Why It Works
- This recipe lets you choose which traditional thickener to use: okra or filé powder (or both).
- Simmering the roux from the beginning (as opposed to adding it later) leads to a deeper, more complex, and cleaner flavor.
With a dark roux, the "holy trinity" of aromatic vegetables—onion, green pepper, and celery—tender chicken, spicy andouille sausage, and your choice of thickener (okra, filé powder, or both), this Cajun-style gumbo has it all. It's generously seasoned with cayenne pepper, black pepper, and loads of garlic, and it's easily customizable. Feel free to swap in other proteins in equal weights: duck legs, rabbit, you name it (though, if you use bone-in meats, return them to the pot earlier in the simmering stage to fully cook and tenderize them before you pull the meat off). You can even drop some oysters or shrimp in right at the end.
- 1 cup plus 1 tablespoon (250ml) canola or vegetable oil, divided
- 6 boneless, skinless chicken thighs (about 2 1/4 pounds; 1kg total)
- Kosher salt
- 1 1/2 pounds Cajun-style andouille sausage (680g; about 8 links), sliced crosswise 1/2 inch thick
- 1 cup all-purpose flour (4 1/2 ounces; 130g)
- 2 large yellow onions (about 12 ounces; 340g each), cut into 1/4-inch dice
- 2 green bell peppers (about 7 ounces; 200g each), cut into 1/4-inch dice
- 4 large celery ribs (9 ounces; 260g total), cut into 1/4-inch dice
- 8 medium cloves garlic, minced
- 1/4 teaspoon cayenne pepper
- Freshly ground black pepper
- 1 1/2 quarts (1.4L) homemade brown or white chicken stock or store-bought low-sodium chicken broth
- 2 dried bay leaves
- 2 large sprigs fresh thyme
- 1 pound (450g) fresh okra, caps trimmed, pods cut crosswise 1/2 inch thick (optional; see note)
- 1/2 teaspoon filé powder, plus more as needed for serving (optional; see note)
- Warm rice, thinly sliced scallions, and hot sauce, for serving
In a large Dutch oven, heat 1 tablespoon (15ml) oil over medium-high heat until shimmering. Season chicken all over with salt. Working in batches, sear chicken until browned on both sides, about 5 minutes per side. Transfer chicken to a platter, then set aside until cool enough to handle. Once chicken has cooled, shred into bite-size pieces.
Add sliced andouille to pot and cook, stirring, until lightly browned, about 6 minutes. Using a slotted spoon, transfer to a platter and set aside.
Add remaining 1 cup (235ml) oil to Dutch oven along with flour, stirring to form a paste. Lower heat to medium-low and cook, stirring and scraping frequently, until roux is a chestnut or chocolate-brown color but not scorched, about 1 hour. Alternatively, you can combine the flour and 1 cup oil in a separate ovenproof vessel and cook, uncovered, in a 350°F (180°C) oven, stirring occasionally, until roux is chestnut or chocolate-brown, about 4 hours, though how long this will take can vary dramatically depending on your oven. You can add the finished oven roux to the pot on the stovetop after removing the sausage, then immediately proceed to the next step of sautéing the aromatics.

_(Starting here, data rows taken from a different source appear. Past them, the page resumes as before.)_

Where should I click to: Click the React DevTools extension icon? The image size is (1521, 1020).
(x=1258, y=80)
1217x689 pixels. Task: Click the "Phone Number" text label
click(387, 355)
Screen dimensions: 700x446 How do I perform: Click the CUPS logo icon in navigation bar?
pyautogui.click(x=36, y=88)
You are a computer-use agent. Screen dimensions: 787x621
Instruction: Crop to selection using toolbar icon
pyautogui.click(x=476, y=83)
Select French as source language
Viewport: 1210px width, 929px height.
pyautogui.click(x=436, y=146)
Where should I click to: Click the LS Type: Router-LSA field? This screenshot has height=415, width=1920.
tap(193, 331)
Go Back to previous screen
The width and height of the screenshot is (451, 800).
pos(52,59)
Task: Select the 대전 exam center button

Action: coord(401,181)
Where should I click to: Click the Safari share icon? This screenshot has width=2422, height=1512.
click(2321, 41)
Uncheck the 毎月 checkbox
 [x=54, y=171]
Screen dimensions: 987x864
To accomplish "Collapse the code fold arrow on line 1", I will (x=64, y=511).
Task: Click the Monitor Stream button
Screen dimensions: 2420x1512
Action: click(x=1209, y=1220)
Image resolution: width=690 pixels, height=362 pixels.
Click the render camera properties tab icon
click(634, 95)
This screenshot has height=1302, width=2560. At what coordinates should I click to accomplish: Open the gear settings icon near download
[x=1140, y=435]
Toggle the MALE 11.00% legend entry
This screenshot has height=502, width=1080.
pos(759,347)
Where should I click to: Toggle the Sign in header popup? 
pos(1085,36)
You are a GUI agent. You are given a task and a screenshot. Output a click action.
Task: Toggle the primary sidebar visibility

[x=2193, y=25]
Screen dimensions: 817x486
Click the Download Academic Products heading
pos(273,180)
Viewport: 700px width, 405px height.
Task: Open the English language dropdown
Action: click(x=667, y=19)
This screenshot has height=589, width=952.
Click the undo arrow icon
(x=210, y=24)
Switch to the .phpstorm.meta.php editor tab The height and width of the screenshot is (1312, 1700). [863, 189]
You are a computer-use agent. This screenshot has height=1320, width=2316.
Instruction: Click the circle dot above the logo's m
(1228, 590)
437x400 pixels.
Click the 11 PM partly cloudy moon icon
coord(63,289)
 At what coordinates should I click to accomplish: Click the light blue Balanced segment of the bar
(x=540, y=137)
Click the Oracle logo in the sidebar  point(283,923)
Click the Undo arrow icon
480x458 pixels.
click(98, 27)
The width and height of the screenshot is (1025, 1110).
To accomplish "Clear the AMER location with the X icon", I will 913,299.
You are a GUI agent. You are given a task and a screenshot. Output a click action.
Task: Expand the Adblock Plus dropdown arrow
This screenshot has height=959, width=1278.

Add onion, bell pepper, and celery and season lightly with salt. Cook over medium-high heat, stirring and scraping, until softened, about 10 minutes; lower heat to medium if any of the ingredients threaten to scorch.
Stir in garlic, cayenne, and a generous amount of black pepper and cook, stirring, for 2 minutes longer.
Add stock, bay leaves, and thyme. Season lightly with salt. Bring to a gentle simmer, then allow to cook uncovered, stirring occasionally, for 1 hour. Add okra, if using, along with sausage and shredded chicken, and gently simmer, uncovered, for 1 hour longer. Skim any fat from the surface as it accumulates.
Remove from heat and add filé powder, if using, stirring well to break up any small lumps. Season stew with salt. Discard thyme sprigs and bay leaves.
Serve gumbo with warm rice, sprinkling sliced scallions on top of each bowl. Pass hot sauce at the table, as well as filé powder, if desired, to lightly shake on top of each serving of gumbo and rice.
Okra and filé powder are both traditionally used as thickeners in gumbo. Use one or the other, or both, but it's not really gumbo if you omit them both. Okra has a slightly slimy texture that some love and some revile, while filé powder has a subtle tea-like flavor and will thicken the cooking liquid when stirred in at the end of cooking.
Make-Ahead and Storage
The gumbo can be refrigerated for up to 5 days. Reheat before serving.